Described as a "poem in stone" this grand, Beaux-Arts style masterpiece known as Grand Central Terminal opened in 1913. More than a stop in the daily commute, Grand Central is a destination in and of itself with more than 750,000 people passing through each day. Commuters mingle with tourists to catch a train, browse shops, dine, and gaze in awe at the sheer magnitude of the station.
The interior of this set is modeled to capture light through windows and skylights in much the same way as the actual building. By leaving the center portion of the roof open, you can watch as the light shifts through the main concourse throughout the day, illuminating windows and casting shadows.
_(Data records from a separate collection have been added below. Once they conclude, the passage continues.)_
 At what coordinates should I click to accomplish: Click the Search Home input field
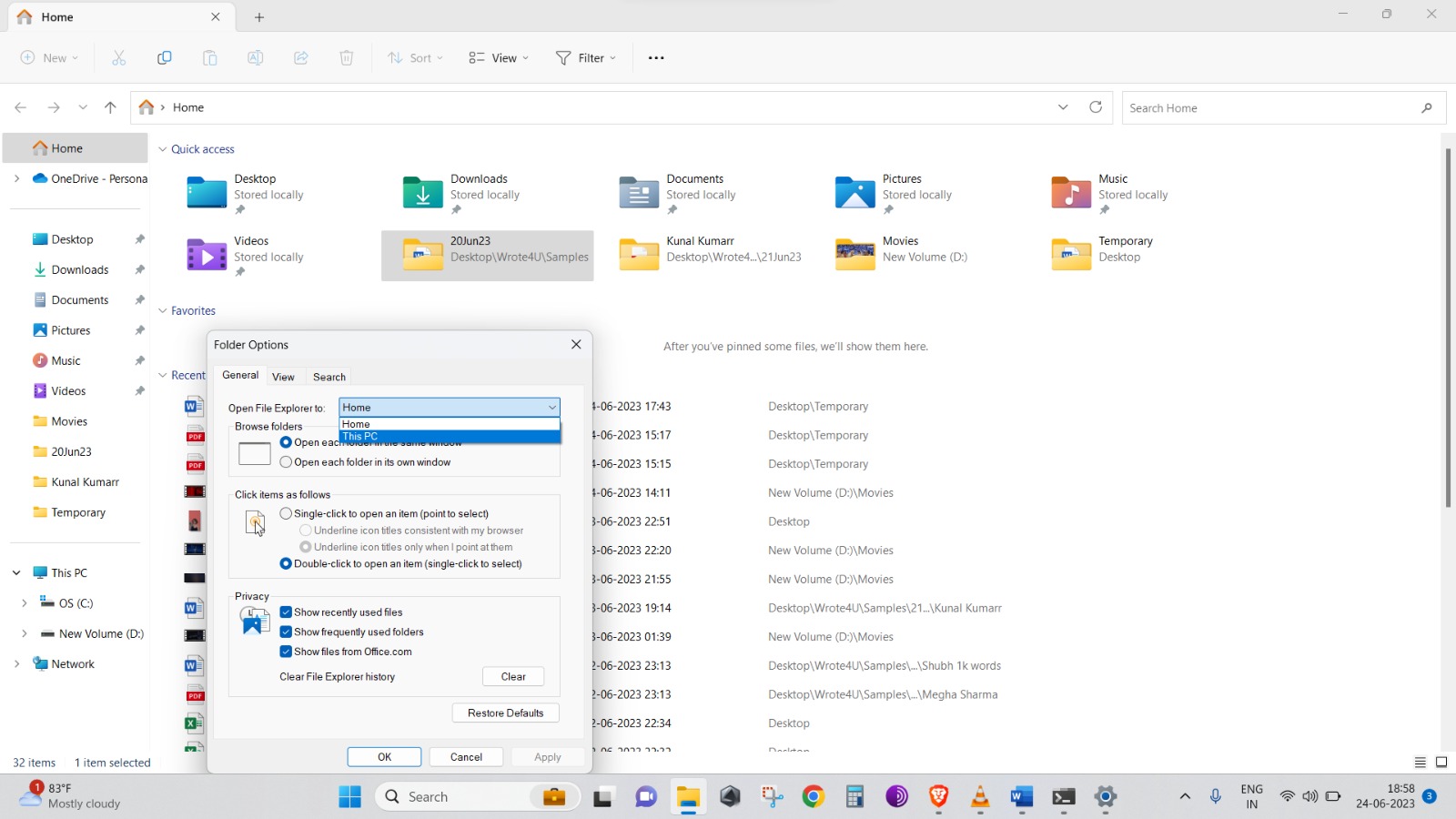1269,108
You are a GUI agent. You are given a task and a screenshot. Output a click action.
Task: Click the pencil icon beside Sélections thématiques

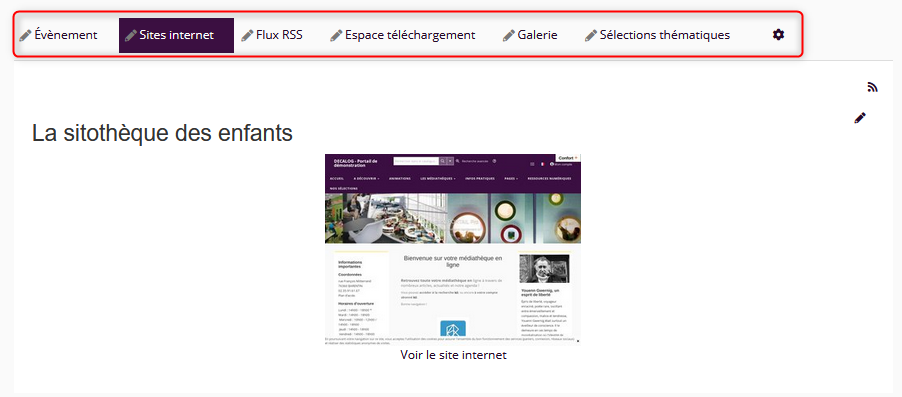[591, 36]
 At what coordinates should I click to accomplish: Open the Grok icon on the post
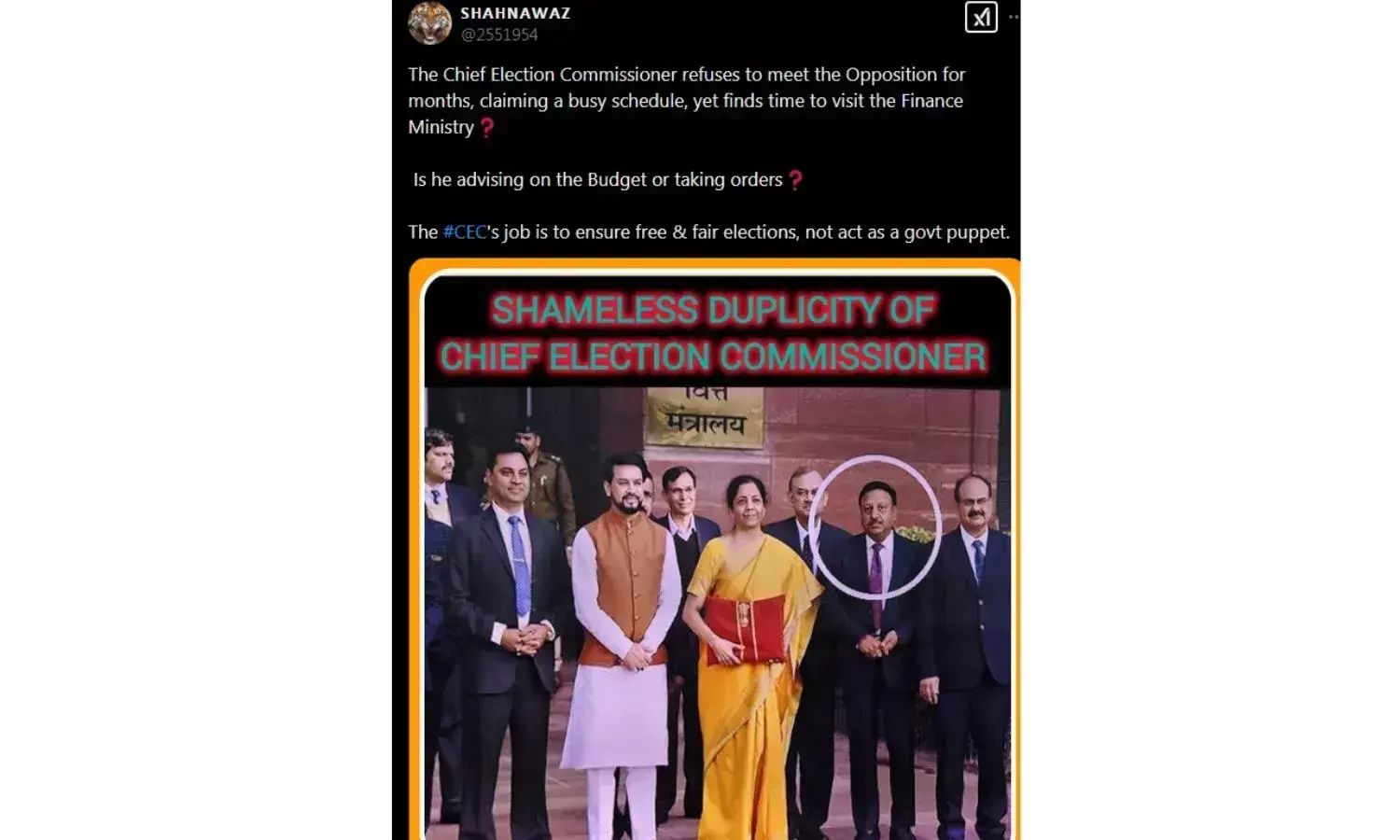pyautogui.click(x=981, y=17)
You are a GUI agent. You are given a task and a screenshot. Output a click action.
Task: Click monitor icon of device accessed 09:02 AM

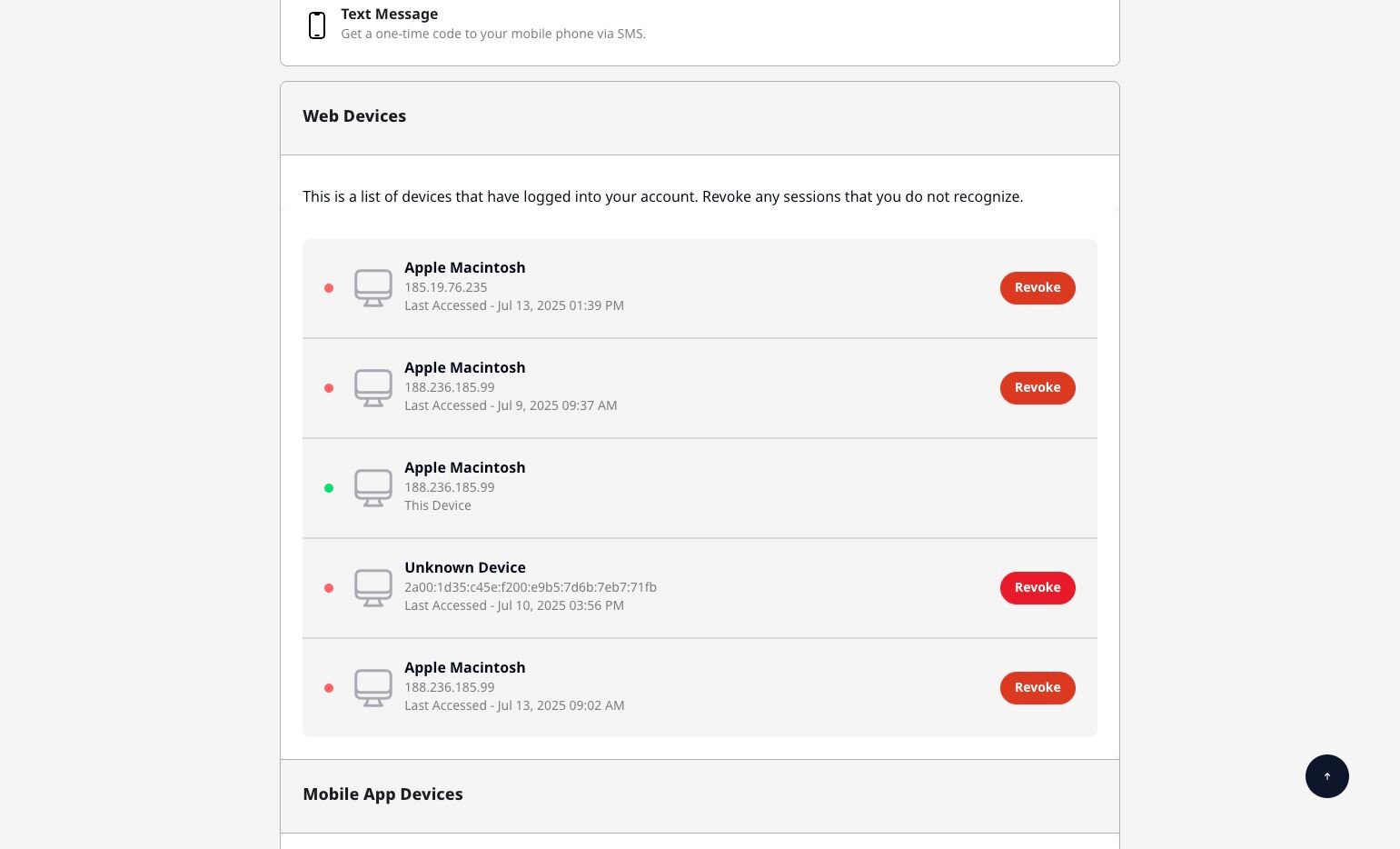click(372, 688)
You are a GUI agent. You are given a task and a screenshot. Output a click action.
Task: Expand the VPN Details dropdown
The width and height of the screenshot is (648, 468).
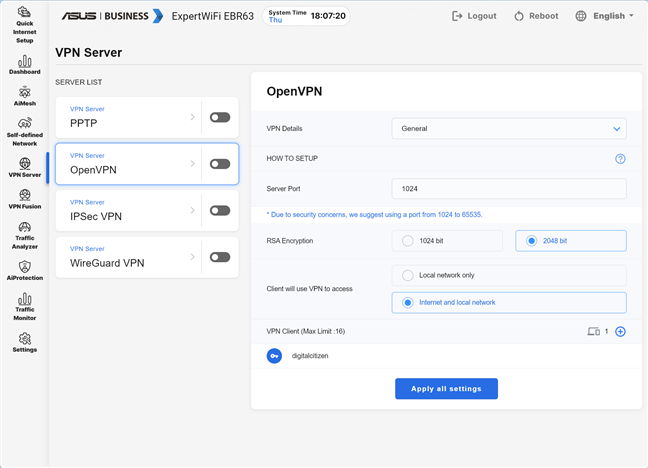pos(509,128)
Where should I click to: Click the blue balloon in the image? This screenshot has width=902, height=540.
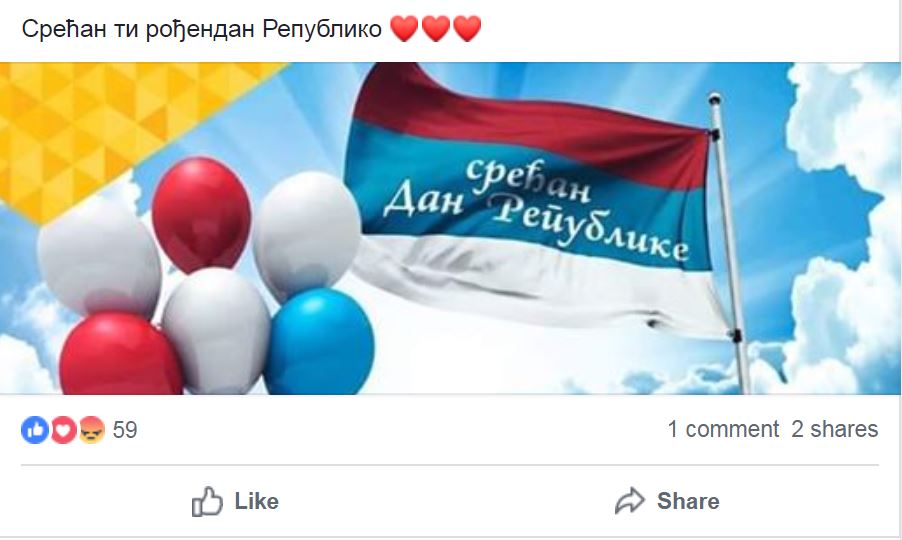[318, 342]
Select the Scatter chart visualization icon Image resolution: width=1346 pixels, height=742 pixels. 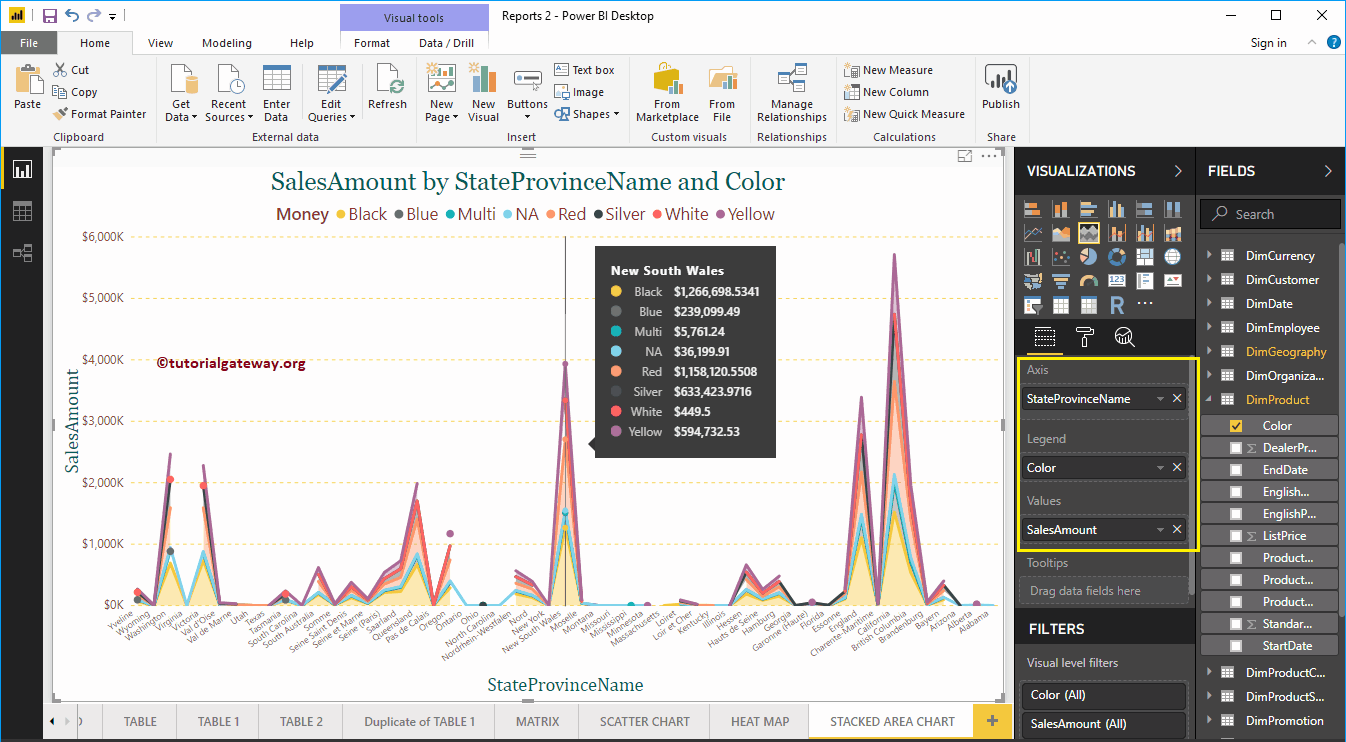1061,257
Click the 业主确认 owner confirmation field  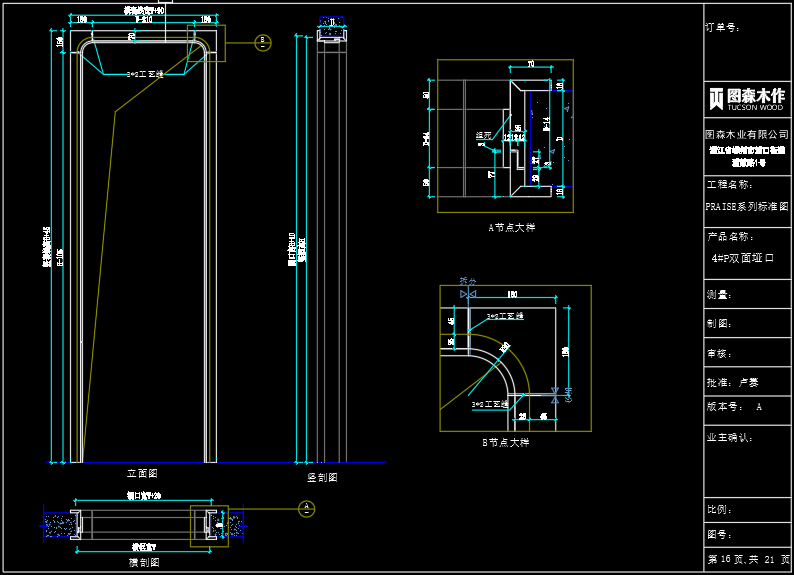[730, 438]
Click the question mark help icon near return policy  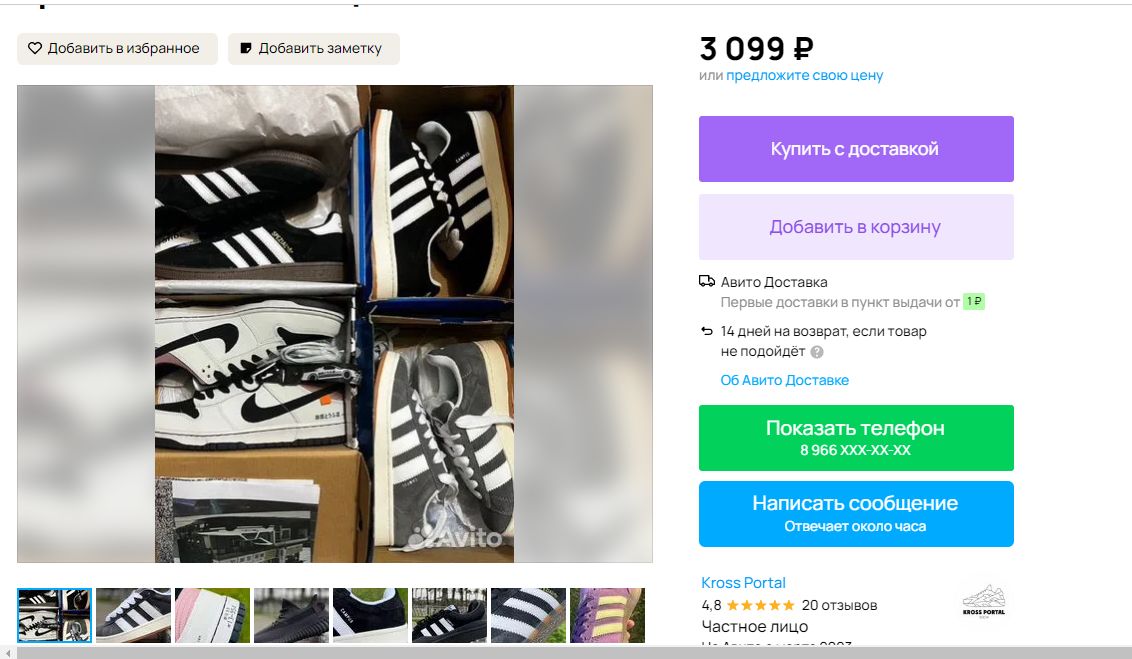point(817,352)
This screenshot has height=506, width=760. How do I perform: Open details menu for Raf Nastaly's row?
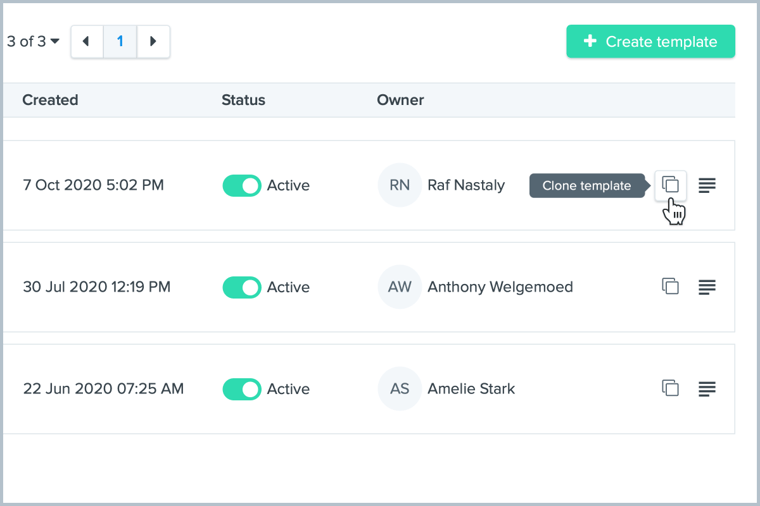[x=707, y=185]
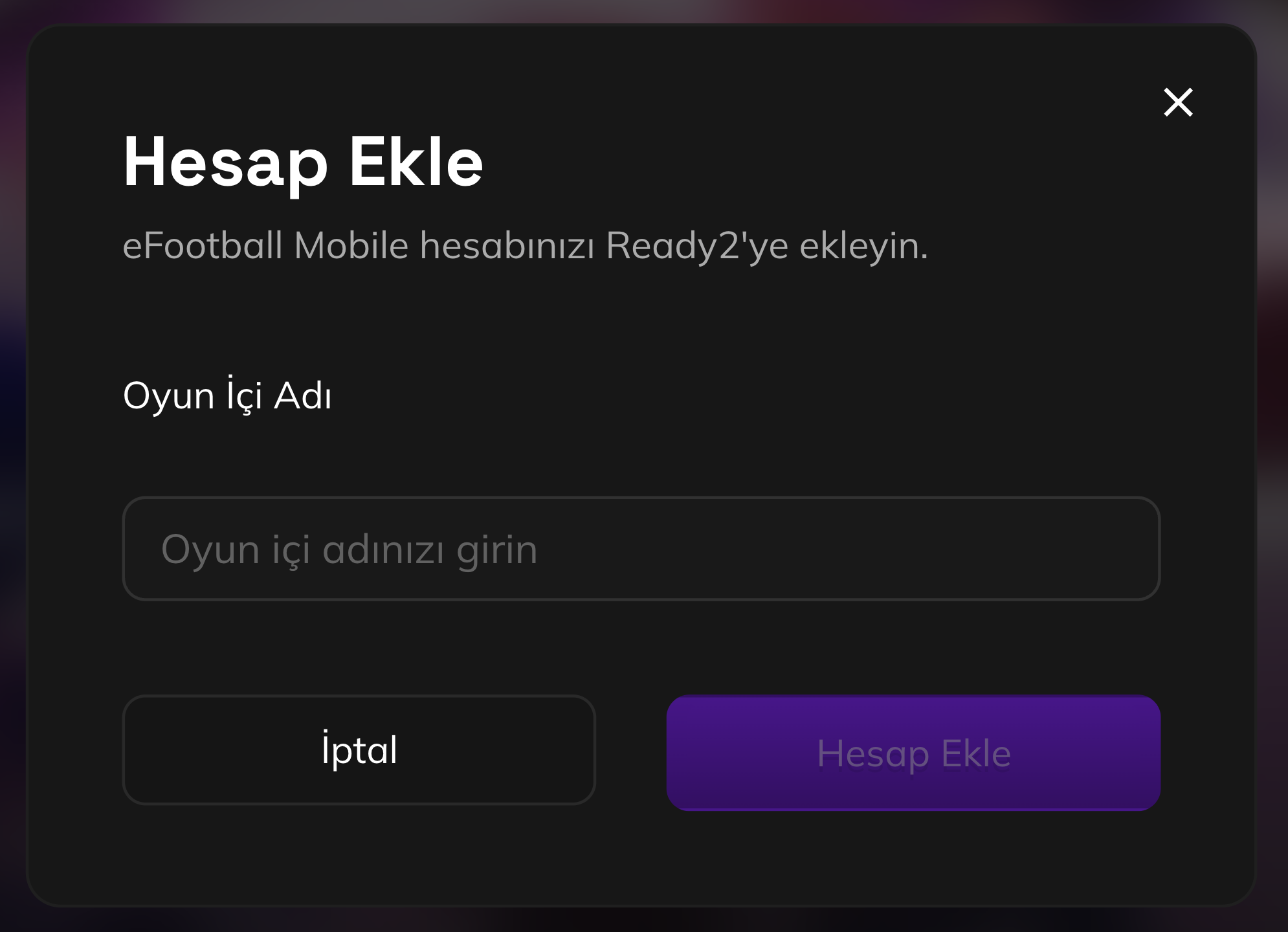Dismiss the modal using the X icon

(1178, 102)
The interior highlights the simplicity and flow of the building including the ticket booths and the grand stairways at each end of the Main Concourse.
The exterior of the building features classical Corinthian columns, soaring arched windows, and statue of the Winged Mercury above the main entrance of the station. In the center arch stands a statue of railroad magnate, Cornelius Vanderbilt, patriarch of the family who built the Station. Perched on the corners of the building are eagle statues that were salvaged from the train station that occupied this lot before the construction of the building that stands today.
Similar to other large-scale Lego sets of world-famous landmarks (Big Ben, Tower Bridge, and Sydney Opera House), this set has a higher level of detail than the smaller Lego Architecture series sets, yet is still sized to fit on a single 48x48 base. Because specific bricks were not available in the colors I desired, I constructed my model from white and transparent bricks. However, if made into an actual Lego set, specific colors can be chosen to reflect actual materials (tan for the limestone exterior, green for the copper roof, red for the fabric awnings that adorn the shop windows).
As a child, I was inspired by Legos to create and build, eventually leading me to a career in architecture. I thank you for your support in making a childhood dream come true of sharing my own Lego creation with the world.